Spirit Near "Stapledon" on Sol 1802 (Stereo)
NASA Mars Exploration Rover Spirit used its navigation camera for the images assembled into this stereo, full-circle view of the rover's surroundings during the 1,802nd Martian day, or sol, (January 26, 2009) of Spirit's mission on the surface of Mars. South is at the center; north is at both ends.
This view combines images from the left-eye and right-eye sides of the navigation camera. It appears three-dimensional when viewed through red-blue glasses with the red lens on the left.
Spirit had driven down off the low plateau called "Home Plate" on Sol 1782 (January 6, 2009) after spending 12 months on a north-facing slope on the northern edge of Home Plate. The position on the slope tilted Spirit's solar panels toward the sun, enabling the rover to generate enough electricity to survive its third Martian winter. Tracks on the right-hand side of this panorama can be seen leading back to that "Winter Haven 3" site from the Sol 1802 position about 10 meters (33 feet) away. For scale, the distance between the parallel wheel tracks is about one meter (40 inches).
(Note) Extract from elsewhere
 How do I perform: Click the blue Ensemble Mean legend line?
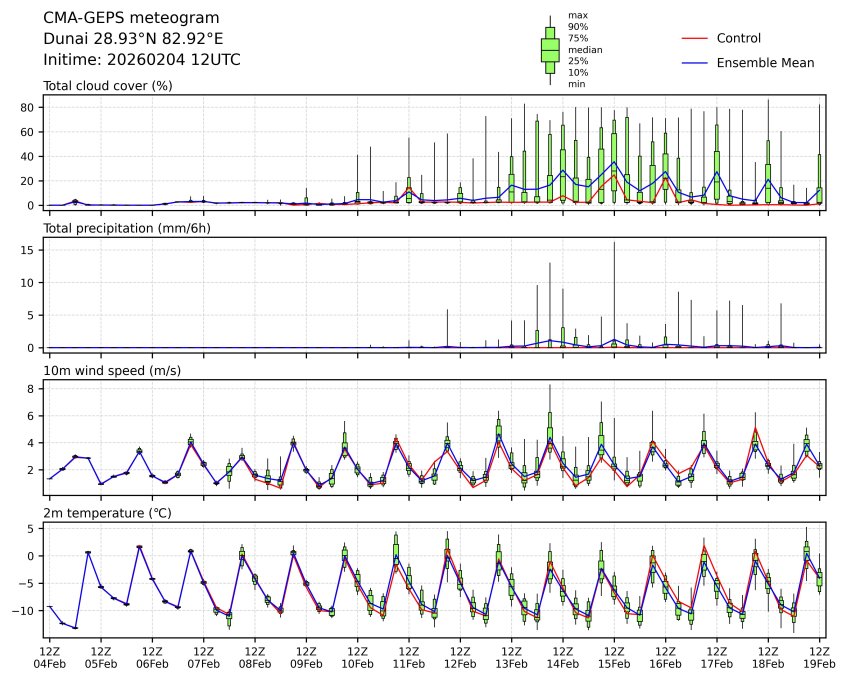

Where the receding tracks bend to the left, a circular pattern resulted from Spirit turning in place at a soil target informally named "Stapledon" after William Olaf Stapledon, a British philosopher and science-fiction author who lived from 1886 to 1950. Scientists on the rover team suspected that the soil in that area might have a high concentration of silica, resembling a high-silica soil patch discovered east of Home Plate in 2007. Bright material visible in the track furthest to the right was examined with Spirit's alpha partical X-ray spectrometer and found, indeed, to be rich in silica.
The team laid plans to drive Spirit from this Sol 1802 location back up onto Home Plate, then southward for the rover's summer field season.
This view is presented as a cylindrical-perspective projection with geometric seam correction.